US persons (citizens and green-card holders)
US citizenship-based taxation does not stop at the Portuguese border. You continue to file a Form 1040 every year regardless of where you live, and you owe US tax on worldwide income. The Foreign Earned Income Exclusion (IRS Publication 54) shelters up to $130,000 of earned income in 2025 for qualifying residents, but it does not cover pension, dividend or rental income — exactly the income sources the D7 is built around.
FBAR (FinCEN Form 114) and FATCA (Form 8938) reporting kicks in on Portuguese bank accounts above the thresholds. Several Portuguese banks refuse US-person accounts entirely because of FATCA compliance costs. Plan to open an account in person with a bank that takes Americans — Millennium BCP and ActivoBank are the names that recur in 2026.

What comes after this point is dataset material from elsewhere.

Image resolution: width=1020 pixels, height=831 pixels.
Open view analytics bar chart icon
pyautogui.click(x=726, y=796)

The US-Portugal tax treaty (full text via Treasury) provides foreign tax credit mechanics to avoid double taxation, but you will likely owe additional US tax on Portuguese-source income each year. Speak to a US-licensed CPA who handles expatriate returns before you move, not after.
EU freelancers and digital nomads
If you hold an EU passport, you do not need the D7 — free movement under Directive 2004/38/EC gives you the right to reside in Portugal on a registration certificate. Skip to the tax section.

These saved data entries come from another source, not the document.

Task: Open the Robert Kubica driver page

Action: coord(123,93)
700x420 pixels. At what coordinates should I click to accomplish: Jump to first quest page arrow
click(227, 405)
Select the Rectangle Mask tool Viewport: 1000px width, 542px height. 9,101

If you are an EU resident on a non-EU passport, the D7 is open to you, but watch the exit-tax and CFC implications in your departing country. Most EU states treat a change of tax residency as a deemed disposal event for unrealised gains on substantial shareholdings — Germany's exit tax under § 6 AStG and France's exit tax under Article 167 bis CGI are the well-known examples.
The 183-day rule and "centre of vital interests" test under the OECD Model Tax Convention Article 4 will determine when you become Portuguese tax resident and cease to be resident in your home country. Treaty tiebreakers matter — getting both jurisdictions to agree you are no longer resident in the old one requires evidence, not just a flight booking.
Non-US, non-EU readers
Holders of Canadian, UK, Australian, South African, Brazilian, and most Asian passports have the cleanest path. Your home tax system is generally residence-based, so leaving genuinely ends your tax exposure (UK split-year treatment under SRT, Canada's departure-tax rules in T1243/T1244, Australia's residency tests).
CFC rules in your old country may still bite if you keep a foreign company, but for most retirees and remote workers, a clean break is achievable. This is the segment for whom the D7 works closest to how marketing materials describe it.
D7 income requirements
The income threshold is pegged to the Portuguese minimum wage, which rose to €870 per month for 2025 and is set to €920 per month for 2026 under the budget law. Consulates expect:
| Applicant | Monthly income | Annual equivalent |
|---|---|---|
| Main applicant | 100% (€920) | €11,040 |
| Spouse | +50% (€460) | +€5,520 |
| Each child | +30% (€276) | +€3,312 |
A family of three (two adults, one child) therefore needs roughly €1,656 per month of provable, recurring income, or just under €20,000 per year. These are floors, not targets. Consulates routinely approve applicants showing 1.5x to 2x the threshold and reject borderline cases. Aim higher than the minimum.
What counts as qualifying income:
- Government and private pensions
- Dividends from listed or private companies (with two to three years of history)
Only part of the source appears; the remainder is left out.